- [Instructions to follow]:
Could you add 43 to every coordinate in the answers and write out again only the records starting at the line containing "600m (342, 1158)" and ending at the line containing "S&T Project 20023 Data: Coupon", requests included?
Start of Record list
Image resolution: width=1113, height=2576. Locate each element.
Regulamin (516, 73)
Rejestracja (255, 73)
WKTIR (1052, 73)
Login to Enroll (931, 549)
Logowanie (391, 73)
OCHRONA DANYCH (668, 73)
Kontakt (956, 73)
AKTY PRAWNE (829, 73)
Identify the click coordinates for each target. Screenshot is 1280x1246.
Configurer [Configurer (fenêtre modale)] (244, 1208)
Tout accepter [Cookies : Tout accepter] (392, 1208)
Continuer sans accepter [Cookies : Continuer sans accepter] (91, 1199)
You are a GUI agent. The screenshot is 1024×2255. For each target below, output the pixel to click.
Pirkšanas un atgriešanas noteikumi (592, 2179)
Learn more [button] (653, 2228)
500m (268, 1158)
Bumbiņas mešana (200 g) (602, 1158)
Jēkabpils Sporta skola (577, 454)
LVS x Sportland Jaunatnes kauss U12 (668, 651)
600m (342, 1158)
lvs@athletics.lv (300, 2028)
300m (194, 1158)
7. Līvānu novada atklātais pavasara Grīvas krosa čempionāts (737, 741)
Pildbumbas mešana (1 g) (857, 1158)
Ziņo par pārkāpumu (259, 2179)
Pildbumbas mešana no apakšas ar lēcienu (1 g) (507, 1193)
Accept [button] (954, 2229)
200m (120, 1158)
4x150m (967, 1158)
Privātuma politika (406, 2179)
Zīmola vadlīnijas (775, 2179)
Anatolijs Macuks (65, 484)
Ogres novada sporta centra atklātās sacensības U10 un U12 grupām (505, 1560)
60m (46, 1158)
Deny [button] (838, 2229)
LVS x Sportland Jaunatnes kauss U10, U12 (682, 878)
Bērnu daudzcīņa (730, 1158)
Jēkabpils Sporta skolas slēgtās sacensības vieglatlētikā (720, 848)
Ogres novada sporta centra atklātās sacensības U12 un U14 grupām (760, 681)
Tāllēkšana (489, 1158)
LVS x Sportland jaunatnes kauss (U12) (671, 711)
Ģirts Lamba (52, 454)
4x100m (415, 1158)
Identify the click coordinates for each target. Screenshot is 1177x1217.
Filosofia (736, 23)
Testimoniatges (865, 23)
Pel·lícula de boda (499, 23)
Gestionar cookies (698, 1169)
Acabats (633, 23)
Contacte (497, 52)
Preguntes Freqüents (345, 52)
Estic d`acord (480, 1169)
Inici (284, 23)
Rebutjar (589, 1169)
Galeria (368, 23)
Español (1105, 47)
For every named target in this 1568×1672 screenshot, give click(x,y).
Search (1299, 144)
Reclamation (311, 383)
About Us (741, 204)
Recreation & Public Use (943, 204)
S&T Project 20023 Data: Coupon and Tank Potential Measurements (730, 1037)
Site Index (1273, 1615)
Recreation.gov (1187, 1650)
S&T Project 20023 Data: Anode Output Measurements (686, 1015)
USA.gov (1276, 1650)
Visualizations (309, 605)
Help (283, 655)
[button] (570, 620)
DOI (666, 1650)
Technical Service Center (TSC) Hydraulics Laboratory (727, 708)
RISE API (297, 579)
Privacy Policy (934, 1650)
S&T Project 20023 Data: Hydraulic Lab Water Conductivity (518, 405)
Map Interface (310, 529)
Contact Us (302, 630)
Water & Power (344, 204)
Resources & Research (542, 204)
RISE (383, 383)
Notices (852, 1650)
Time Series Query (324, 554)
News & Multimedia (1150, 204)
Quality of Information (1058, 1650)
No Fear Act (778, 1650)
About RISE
End of Record list
- [Expected answer]:
600m (385, 1201)
lvs@athletics.lv (343, 2071)
300m (237, 1201)
7. Līvānu novada atklātais pavasara Grīvas krosa čempionāts (780, 784)
Pildbumbas mešana (1 g) (900, 1201)
Ziņo par pārkāpumu (302, 2222)
Pildbumbas mešana no apakšas ar lēcienu (1 g) (550, 1236)
Accept [button] (997, 2272)
200m (163, 1201)
4x150m (1010, 1201)
Privātuma politika (449, 2222)
Zīmola vadlīnijas (818, 2222)
Anatolijs Macuks (108, 527)
Ogres novada sporta centra atklātās sacensības U10 un U12 grupām (548, 1603)
60m (89, 1201)
Deny [button] (881, 2272)
LVS x Sportland Jaunatnes kauss U10, U12 (725, 921)
Bērnu daudzcīņa (773, 1201)
Jēkabpils Sporta skolas slēgtās sacensības vieglatlētikā (763, 891)
Ogres novada sporta centra atklātās sacensības U12 un U14 grupām (803, 724)
Tāllēkšana (532, 1201)
LVS x Sportland jaunatnes kauss (U12) (714, 754)
Ģirts Lamba (95, 497)
4x100m (458, 1201)
Identify the click coordinates for each target. Screenshot is 1177x1217.
Filosofia (779, 66)
Testimoniatges (908, 66)
Pel·lícula de boda (542, 66)
Gestionar cookies (741, 1212)
Acabats (676, 66)
Contacte (540, 95)
Preguntes Freqüents (388, 95)
Estic d`acord (523, 1212)
Inici (327, 66)
Rebutjar (632, 1212)
Galeria (411, 66)
Español (1148, 90)
For every named target in this 1568×1672 screenshot, give click(x,y).
Search (1342, 187)
Reclamation (354, 426)
About Us (784, 247)
Recreation & Public Use (986, 247)
S&T Project 20023 Data: Coupon and Tank Potential Measurements (773, 1080)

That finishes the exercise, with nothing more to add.